Rory runs off to a Spanish commune with an Irish girl, but has trouble accepting responsibility;



Lorelei separates from Colin, has another relationship, and when she's older, acquires an online boyfriend;



and Colin just mosies along until he has a later-life crisis.



Lorelei is the linchpin of the book and its sad to see one child after another pull away from her, largely because of her behavior, which - in addition to the hoarding - is quite selfish. For example, when Colin tries to plan a wonderful holiday for the family, Lorelei squashes the idea because she can't bear to leave her house.



Towards the end of the book we get an explanation for Lorelei's self-centered conduct, and see her regret for the estrangements she's caused, not only between herself and the children, but between the children themselves - who have little contact with one another. Unfortunately, Lorelei ends up lonely and sick and her death is very sad. But it's an opportunity for the family to come together, and perhaps mend some bonds.

I know hoarding is a mental illness, but Lorelei's explanation is almost logical.
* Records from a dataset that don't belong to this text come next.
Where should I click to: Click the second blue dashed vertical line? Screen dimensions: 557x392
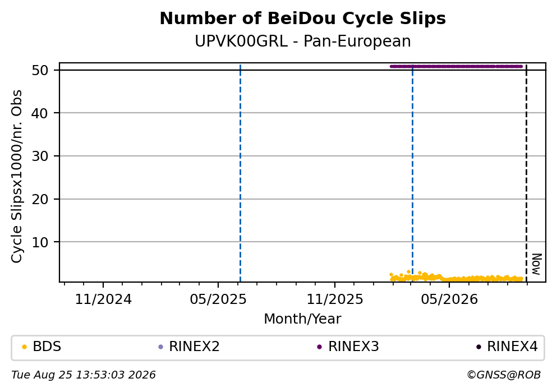click(412, 173)
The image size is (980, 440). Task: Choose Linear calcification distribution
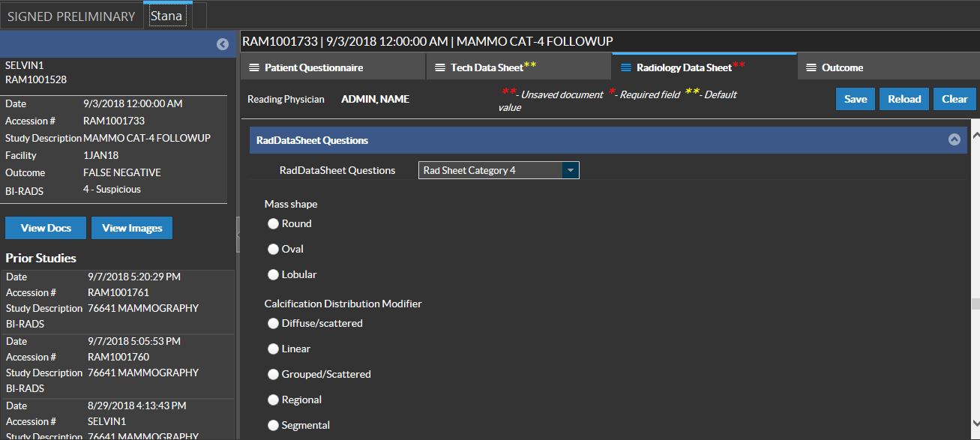[274, 349]
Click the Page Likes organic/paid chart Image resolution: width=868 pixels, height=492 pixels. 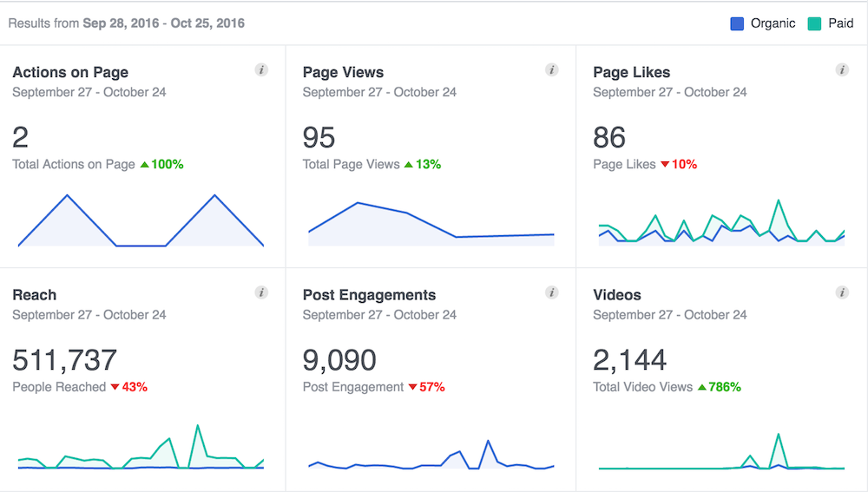click(x=720, y=226)
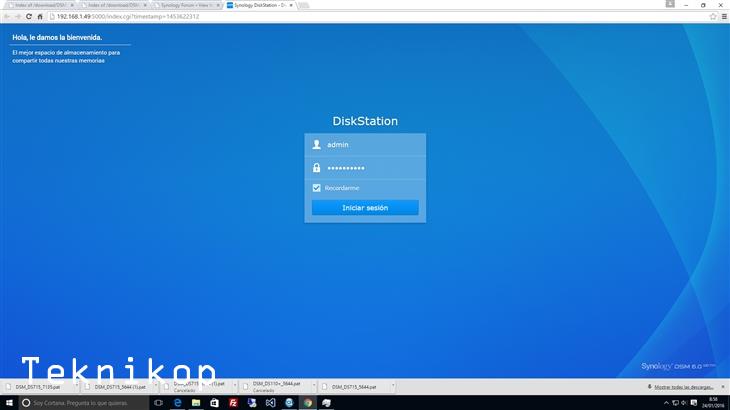Expand options for DSM_DS715_7135.pat download
This screenshot has width=730, height=410.
point(74,386)
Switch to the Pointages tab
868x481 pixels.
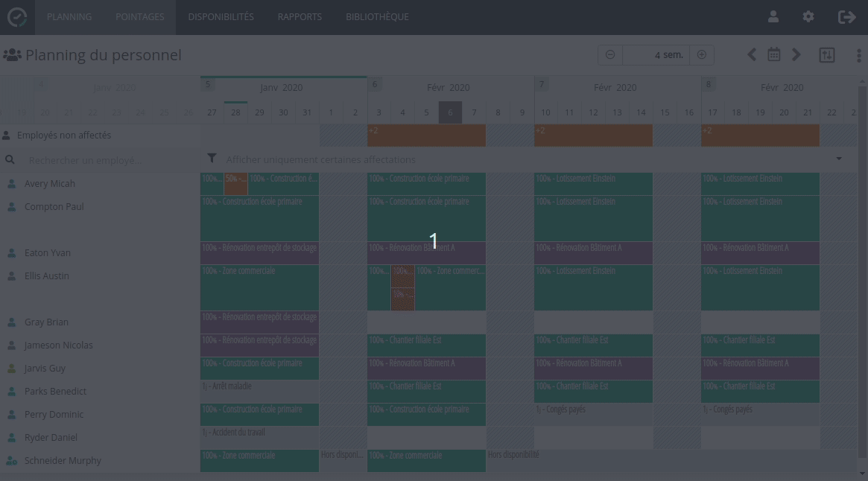pyautogui.click(x=139, y=17)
She says her 'treasures' form a sort of lattice that preserves important times and events in her mind. (Though one has to wonder how forty pot scrubbers, dozens of packages of hair scrunchies, and hundreds of moldy paperback books fit this explanation.)

The book presents a compelling picture of family dynamics, but (for me) the story moved too slowly; the jumping around in time was hard to follow; and some of Meg's emails to her online boyfriend were cringeworthy. Still, the book got many stellar reviews and readers interested in dysfunctional families might want to give a try.